Task inputs Block Start

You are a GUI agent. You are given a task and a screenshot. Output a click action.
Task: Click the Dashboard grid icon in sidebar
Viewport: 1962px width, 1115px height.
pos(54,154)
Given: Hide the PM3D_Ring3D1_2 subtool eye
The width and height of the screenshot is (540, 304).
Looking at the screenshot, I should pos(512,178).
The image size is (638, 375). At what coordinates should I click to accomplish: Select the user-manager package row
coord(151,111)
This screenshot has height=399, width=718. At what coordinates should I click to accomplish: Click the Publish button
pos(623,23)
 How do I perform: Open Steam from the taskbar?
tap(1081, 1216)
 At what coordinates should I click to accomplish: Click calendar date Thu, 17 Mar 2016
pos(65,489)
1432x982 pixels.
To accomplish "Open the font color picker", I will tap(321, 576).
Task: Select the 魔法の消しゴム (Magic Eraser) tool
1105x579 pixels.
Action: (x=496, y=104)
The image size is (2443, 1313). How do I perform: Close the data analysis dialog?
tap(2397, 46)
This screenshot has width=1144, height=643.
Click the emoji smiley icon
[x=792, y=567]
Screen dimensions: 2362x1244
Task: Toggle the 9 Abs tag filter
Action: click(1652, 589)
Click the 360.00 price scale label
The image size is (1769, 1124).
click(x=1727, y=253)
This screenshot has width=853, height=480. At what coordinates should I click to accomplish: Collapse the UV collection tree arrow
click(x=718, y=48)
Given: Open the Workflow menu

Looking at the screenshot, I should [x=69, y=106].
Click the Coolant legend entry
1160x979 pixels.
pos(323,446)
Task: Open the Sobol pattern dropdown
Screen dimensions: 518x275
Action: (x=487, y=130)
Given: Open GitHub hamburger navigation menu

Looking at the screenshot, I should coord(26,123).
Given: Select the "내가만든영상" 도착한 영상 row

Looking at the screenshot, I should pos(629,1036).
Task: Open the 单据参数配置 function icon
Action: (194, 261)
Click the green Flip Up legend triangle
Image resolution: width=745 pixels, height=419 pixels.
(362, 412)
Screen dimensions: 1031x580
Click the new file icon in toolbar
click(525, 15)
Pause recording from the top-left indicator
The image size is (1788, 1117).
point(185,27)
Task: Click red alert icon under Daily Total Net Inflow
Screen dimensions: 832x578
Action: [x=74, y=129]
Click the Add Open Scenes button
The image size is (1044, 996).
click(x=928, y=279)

Task inputs Block End

• Problem to work on: Could you print all of the entries again exactly as they stand?

• Answer for this exercise:
You are a GUI agent. You are given a task and a screenshot. Output a click action.
Task: Click the Dashboard grid icon in sidebar
Viewport: 1962px width, 1115px height.
pos(54,154)
Given: Hide the PM3D_Ring3D1_2 subtool eye
The width and height of the screenshot is (540, 304).
Looking at the screenshot, I should pos(512,178).
The image size is (638, 375). At what coordinates should I click to accomplish: Select the user-manager package row
coord(151,111)
This screenshot has height=399, width=718. At what coordinates should I click to accomplish: Click the Publish button
pos(623,23)
 How do I perform: Open Steam from the taskbar?
tap(1081, 1216)
 At what coordinates should I click to accomplish: Click calendar date Thu, 17 Mar 2016
pos(65,489)
1432x982 pixels.
To accomplish "Open the font color picker", I will tap(321, 576).
Task: Select the 魔法の消しゴム (Magic Eraser) tool
1105x579 pixels.
Action: (x=496, y=104)
The image size is (2443, 1313). How do I perform: Close the data analysis dialog?
tap(2397, 46)
This screenshot has width=1144, height=643.
Click the emoji smiley icon
[x=792, y=567]
Screen dimensions: 2362x1244
Task: Toggle the 9 Abs tag filter
Action: click(1652, 589)
Click the 360.00 price scale label
The image size is (1769, 1124).
click(x=1727, y=253)
This screenshot has width=853, height=480. At what coordinates should I click to accomplish: Collapse the UV collection tree arrow
click(x=718, y=48)
Given: Open the Workflow menu

Looking at the screenshot, I should [x=69, y=106].
Click the Coolant legend entry
1160x979 pixels.
pos(323,446)
Task: Open the Sobol pattern dropdown
Screen dimensions: 518x275
Action: (x=487, y=130)
Given: Open GitHub hamburger navigation menu

Looking at the screenshot, I should coord(26,123).
Given: Select the "내가만든영상" 도착한 영상 row

Looking at the screenshot, I should pos(629,1036).
Task: Open the 单据参数配置 function icon
Action: (194, 261)
Click the green Flip Up legend triangle
Image resolution: width=745 pixels, height=419 pixels.
(362, 412)
Screen dimensions: 1031x580
Click the new file icon in toolbar
click(525, 15)
Pause recording from the top-left indicator
The image size is (1788, 1117).
point(185,27)
Task: Click red alert icon under Daily Total Net Inflow
Screen dimensions: 832x578
Action: [x=74, y=129]
Click the Add Open Scenes button
The image size is (1044, 996).
click(x=928, y=279)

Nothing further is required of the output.